**WORK TO BE COMPLETED**
Lay out the lines of the listing as a numbered list, starting at the first line and ending at the line containing "tap(385, 240)", with blank lines left out.

**EXCERPTED DATA**
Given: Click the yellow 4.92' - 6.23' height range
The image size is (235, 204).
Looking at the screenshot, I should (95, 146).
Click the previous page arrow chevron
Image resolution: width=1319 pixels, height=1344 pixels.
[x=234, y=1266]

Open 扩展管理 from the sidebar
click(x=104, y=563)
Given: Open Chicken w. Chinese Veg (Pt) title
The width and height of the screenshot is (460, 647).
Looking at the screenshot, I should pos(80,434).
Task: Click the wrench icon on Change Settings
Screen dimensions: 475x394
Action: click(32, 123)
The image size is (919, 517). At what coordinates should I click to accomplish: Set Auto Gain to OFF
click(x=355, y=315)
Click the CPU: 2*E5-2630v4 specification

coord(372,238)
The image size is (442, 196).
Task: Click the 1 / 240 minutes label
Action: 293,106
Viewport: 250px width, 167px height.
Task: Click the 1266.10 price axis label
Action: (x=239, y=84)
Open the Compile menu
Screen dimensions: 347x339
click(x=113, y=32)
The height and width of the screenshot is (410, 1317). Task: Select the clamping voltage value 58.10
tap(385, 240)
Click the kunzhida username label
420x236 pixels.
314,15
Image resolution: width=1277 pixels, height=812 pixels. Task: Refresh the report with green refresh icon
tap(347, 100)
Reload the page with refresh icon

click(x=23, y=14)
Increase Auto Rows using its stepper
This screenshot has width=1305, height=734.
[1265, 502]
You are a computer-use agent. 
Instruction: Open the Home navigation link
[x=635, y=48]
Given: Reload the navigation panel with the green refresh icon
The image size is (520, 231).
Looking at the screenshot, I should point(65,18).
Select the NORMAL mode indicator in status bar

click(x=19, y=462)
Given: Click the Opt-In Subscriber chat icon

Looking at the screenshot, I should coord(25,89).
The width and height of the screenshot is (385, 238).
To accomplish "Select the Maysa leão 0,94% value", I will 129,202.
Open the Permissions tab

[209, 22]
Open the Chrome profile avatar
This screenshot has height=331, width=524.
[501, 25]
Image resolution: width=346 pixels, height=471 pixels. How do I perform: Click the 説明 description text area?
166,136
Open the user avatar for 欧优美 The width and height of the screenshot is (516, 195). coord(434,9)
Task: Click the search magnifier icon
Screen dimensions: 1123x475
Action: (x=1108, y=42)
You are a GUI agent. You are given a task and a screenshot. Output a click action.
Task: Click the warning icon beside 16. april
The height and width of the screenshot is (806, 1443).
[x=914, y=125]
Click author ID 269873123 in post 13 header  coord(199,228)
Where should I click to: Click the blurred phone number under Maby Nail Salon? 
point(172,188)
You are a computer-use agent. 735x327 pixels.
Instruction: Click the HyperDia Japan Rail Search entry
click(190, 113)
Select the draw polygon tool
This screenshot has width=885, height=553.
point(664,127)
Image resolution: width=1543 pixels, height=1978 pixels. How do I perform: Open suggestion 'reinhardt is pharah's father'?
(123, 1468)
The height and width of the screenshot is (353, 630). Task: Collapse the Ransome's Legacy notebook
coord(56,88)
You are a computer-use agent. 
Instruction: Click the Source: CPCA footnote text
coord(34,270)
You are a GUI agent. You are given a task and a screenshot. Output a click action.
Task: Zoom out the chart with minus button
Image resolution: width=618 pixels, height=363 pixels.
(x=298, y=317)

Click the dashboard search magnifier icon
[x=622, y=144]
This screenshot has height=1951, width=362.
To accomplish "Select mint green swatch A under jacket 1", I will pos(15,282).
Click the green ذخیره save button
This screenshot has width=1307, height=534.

**RESPONSE BELOW**
1. Given: Click the yellow 4.92' - 6.23' height range
2. The image size is (235, 204).
3. Looking at the screenshot, I should (95, 146).
4. Click the previous page arrow chevron
5. Image resolution: width=1319 pixels, height=1344 pixels.
6. [x=234, y=1266]
7. Open 扩展管理 from the sidebar
8. click(x=104, y=563)
9. Given: Open Chicken w. Chinese Veg (Pt) title
10. The width and height of the screenshot is (460, 647).
11. Looking at the screenshot, I should pos(80,434).
12. Task: Click the wrench icon on Change Settings
13. Screen dimensions: 475x394
14. Action: click(32, 123)
15. The image size is (919, 517). At what coordinates should I click to accomplish: Set Auto Gain to OFF
16. click(x=355, y=315)
17. Click the CPU: 2*E5-2630v4 specification
18. coord(372,238)
19. The image size is (442, 196).
20. Task: Click the 1 / 240 minutes label
21. Action: 293,106
22. Viewport: 250px width, 167px height.
23. Task: Click the 1266.10 price axis label
24. Action: (x=239, y=84)
25. Open the Compile menu
26. Screen dimensions: 347x339
27. click(x=113, y=32)
28. The height and width of the screenshot is (410, 1317). Task: Select the clamping voltage value 58.10
29. tap(385, 240)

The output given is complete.